#### [EXERCISE OBJECTIVE]
Report all lines of the data below that hold the word "computer".

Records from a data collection

# # # # #

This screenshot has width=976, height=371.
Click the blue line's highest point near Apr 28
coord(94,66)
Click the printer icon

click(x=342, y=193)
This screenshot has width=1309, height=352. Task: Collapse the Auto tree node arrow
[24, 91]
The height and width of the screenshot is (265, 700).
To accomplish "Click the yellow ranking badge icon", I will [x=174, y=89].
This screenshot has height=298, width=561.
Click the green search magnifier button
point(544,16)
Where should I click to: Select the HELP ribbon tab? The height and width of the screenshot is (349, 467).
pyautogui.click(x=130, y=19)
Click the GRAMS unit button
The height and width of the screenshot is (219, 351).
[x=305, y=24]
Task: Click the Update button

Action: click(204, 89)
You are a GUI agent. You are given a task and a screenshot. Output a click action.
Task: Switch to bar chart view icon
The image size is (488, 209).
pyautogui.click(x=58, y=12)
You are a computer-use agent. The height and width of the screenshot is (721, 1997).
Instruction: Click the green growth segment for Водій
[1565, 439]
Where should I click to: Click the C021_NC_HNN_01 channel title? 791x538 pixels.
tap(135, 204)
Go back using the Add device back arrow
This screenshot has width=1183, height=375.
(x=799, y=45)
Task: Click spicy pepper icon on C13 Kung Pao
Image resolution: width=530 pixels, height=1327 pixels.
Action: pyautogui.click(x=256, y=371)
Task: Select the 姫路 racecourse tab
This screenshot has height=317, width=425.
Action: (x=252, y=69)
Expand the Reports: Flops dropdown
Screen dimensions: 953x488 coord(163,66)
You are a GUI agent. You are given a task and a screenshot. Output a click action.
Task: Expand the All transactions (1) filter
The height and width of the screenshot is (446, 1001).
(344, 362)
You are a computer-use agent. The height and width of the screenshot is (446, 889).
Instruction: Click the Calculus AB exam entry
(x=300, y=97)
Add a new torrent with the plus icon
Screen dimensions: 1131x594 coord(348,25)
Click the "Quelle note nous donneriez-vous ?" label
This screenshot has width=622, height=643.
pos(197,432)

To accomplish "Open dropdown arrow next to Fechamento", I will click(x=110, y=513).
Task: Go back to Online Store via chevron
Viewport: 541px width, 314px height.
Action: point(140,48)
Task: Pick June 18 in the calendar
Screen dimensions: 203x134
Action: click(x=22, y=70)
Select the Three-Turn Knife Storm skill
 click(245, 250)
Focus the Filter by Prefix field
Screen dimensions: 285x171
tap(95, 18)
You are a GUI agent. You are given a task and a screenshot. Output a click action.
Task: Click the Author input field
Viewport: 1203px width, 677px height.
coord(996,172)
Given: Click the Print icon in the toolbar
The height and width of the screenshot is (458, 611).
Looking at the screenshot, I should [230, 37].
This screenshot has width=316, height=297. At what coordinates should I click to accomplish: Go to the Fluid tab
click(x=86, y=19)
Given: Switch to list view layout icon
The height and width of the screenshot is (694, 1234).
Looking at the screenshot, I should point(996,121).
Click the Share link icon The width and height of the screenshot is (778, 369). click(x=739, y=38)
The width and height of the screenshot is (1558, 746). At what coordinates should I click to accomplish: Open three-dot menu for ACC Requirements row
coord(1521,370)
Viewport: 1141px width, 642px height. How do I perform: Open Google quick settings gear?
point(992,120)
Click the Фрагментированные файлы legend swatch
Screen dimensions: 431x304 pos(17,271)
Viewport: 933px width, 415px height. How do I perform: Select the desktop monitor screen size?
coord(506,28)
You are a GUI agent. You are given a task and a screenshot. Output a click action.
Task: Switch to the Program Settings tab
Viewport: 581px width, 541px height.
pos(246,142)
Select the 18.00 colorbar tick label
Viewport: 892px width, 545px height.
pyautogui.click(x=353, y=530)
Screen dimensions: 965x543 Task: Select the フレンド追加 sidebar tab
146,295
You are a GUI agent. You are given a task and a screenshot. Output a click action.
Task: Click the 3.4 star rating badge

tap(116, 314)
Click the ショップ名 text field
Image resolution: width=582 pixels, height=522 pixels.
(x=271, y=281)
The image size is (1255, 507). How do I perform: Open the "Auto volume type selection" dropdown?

# # # # #

#### [YOUR RESPONSE]
You are a computer-use agent. The height and width of the screenshot is (721, 1997).
You are a computer-use agent. The height and width of the screenshot is (446, 889).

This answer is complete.